Record set Start Marker

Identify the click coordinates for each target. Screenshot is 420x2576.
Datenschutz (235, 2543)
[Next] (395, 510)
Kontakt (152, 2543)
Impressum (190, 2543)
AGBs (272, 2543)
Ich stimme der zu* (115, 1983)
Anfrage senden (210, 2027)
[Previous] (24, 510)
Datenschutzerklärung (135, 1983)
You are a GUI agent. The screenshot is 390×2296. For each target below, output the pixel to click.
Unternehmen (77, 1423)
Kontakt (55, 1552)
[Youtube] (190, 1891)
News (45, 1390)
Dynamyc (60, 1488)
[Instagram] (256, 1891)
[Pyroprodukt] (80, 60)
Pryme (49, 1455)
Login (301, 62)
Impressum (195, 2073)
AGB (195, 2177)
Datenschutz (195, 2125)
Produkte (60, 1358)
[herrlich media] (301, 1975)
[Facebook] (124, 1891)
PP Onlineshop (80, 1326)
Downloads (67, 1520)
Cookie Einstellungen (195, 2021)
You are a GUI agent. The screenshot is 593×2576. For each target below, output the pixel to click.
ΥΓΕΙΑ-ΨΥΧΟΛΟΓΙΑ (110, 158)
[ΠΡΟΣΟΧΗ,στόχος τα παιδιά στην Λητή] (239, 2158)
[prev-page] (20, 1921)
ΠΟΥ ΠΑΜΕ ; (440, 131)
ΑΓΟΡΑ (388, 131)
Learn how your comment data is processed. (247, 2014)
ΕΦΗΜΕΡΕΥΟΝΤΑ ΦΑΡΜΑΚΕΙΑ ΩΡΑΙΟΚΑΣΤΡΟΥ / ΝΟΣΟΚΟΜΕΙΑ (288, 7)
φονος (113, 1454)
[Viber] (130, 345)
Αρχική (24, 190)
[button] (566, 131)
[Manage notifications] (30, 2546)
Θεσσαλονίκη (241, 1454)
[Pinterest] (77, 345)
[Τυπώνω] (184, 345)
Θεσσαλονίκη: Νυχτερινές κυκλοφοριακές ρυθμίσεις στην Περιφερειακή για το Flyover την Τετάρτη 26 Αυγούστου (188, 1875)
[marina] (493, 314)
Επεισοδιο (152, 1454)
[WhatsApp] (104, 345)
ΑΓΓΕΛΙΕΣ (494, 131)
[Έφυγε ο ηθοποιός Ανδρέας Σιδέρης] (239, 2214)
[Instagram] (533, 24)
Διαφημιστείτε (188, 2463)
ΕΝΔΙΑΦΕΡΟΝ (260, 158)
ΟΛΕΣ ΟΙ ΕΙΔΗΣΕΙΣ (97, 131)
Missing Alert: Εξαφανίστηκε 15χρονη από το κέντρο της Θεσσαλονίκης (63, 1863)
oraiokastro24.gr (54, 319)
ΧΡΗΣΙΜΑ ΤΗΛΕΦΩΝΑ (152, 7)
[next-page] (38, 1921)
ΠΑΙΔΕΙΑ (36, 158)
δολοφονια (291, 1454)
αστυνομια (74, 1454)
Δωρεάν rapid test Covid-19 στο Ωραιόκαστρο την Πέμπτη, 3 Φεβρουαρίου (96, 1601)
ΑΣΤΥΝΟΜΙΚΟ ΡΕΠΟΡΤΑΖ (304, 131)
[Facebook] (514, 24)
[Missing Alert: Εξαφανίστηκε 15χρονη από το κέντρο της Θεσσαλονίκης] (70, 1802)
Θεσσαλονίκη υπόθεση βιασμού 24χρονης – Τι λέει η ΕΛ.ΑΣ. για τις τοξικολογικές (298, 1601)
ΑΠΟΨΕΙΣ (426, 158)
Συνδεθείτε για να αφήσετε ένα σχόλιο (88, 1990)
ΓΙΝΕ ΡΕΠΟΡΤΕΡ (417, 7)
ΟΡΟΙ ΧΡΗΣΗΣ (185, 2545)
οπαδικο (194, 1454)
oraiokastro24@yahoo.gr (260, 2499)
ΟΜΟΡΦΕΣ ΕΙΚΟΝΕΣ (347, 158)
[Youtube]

Record set End Marker

● **Directions for this task**
Filter the records above for the string "κέντρο" and copy each matching line.

● **Solution to the problem**
Missing Alert: Εξαφανίστηκε 15χρονη από το κέντρο της Θεσσαλονίκης (63, 1863)
[Missing Alert: Εξαφανίστηκε 15χρονη από το κέντρο της Θεσσαλονίκης] (70, 1802)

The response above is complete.